As disagreements continue to heat up between red states and blue states, and liberals and evangelicals during this election season, Save Me makes its debut as a story that may be in search of unlikely middle ground. Filmmaker Robert Cary, who last delved with great wit and warmth into the agony and ecstasy of Jewish relationship debacles in an urban setting with Ira And Abby, goes to nearly opposite extremes with Save Me. Here he veers into highly hot topic territory in a dramatic confrontation between homosexuality and Christian orthodoxy in rural New Mexico.
Chad Allen (St. Elsewhere) is Mark, a young party hard, promiscuous gay coke addict who attempts suicide in a dingy hotel after his latest one night stand bolts and dumps him at dawn. Mark’s distraught family pressures him to check into the males only Genesis House, a born again rehab retreat specializing in a strict regimen of full time faith as the cure for gay ‘sexual brokenness.’

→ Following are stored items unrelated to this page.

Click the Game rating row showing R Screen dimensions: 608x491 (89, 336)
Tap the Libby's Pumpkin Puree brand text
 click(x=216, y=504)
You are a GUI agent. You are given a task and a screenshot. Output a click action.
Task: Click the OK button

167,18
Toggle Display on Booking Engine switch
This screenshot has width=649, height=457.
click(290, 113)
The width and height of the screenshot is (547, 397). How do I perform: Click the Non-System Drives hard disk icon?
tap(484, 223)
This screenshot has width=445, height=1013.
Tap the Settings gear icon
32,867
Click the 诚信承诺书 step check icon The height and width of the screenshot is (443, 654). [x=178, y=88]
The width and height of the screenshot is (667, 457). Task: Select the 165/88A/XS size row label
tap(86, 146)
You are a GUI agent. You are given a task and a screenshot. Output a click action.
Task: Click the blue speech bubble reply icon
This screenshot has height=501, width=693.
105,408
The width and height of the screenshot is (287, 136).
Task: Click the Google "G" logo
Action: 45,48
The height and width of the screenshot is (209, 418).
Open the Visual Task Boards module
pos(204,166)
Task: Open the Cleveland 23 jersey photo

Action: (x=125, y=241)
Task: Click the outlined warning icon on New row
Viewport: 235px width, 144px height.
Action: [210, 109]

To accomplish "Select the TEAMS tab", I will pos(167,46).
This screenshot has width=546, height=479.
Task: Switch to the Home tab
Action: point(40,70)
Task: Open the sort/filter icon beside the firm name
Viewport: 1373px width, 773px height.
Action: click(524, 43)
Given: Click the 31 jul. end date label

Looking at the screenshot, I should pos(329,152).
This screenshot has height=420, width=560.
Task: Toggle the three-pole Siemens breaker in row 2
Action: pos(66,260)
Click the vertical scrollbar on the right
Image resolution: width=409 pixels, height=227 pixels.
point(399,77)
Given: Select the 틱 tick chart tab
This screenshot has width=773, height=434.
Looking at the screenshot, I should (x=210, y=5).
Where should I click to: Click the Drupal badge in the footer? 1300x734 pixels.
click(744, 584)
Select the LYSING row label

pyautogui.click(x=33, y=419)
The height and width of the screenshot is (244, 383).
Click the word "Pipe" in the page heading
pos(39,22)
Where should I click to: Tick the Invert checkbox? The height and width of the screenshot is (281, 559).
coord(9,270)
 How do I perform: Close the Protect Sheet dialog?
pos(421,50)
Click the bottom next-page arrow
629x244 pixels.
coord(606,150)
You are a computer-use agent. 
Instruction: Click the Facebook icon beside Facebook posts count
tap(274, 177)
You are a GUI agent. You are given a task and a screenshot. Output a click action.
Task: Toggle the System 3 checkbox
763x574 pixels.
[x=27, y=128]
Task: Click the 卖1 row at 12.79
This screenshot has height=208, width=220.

Mark’s initial rebellious resistance to his surroundings slowly smooths over into acceptance and personal reflection under the mixed bag of stern and yet caring support from head matriarch Gayle (Judith Light). Consumed by a ‘warriors for Jesus’ style of Christian doctrine and adhering to the literally straight and narrow road as the only acceptable lifestyle, Gayle bans everything from smoking and cursing, to crossing your legs too daintily and same sex glancing. She also recruits available young women periodically to attend a dance party on the grounds, in order to hopefully keep any potential unapproved sexual urges of the Genesis House occupants in check.
But it turns out that Gayle has some fairly unresolved obsessions of her own, related to the death of her son years ago. And her unhealthy, overly prying attachment to Mark eventually shakes up the deceptive calm of the residence in major ways.
Save Me remarkably manages to find a delicate balance between powerfully opposing points of view around religious devotion and sexual preference. And though the film’s sentiments are clearly pro-gay, they’re not quite crafted as evangelical caricature or an assault against Christian values.
At the same time, each character is fleshed out with uncommon sensitivity, in a story where there are ultimately no true villains. The point of Save Me is that fear, not loathing is the greatest enemy to mutual understanding and acceptance of both difference, and the differently desired. Not a bad notion to convey in these morally divisive times.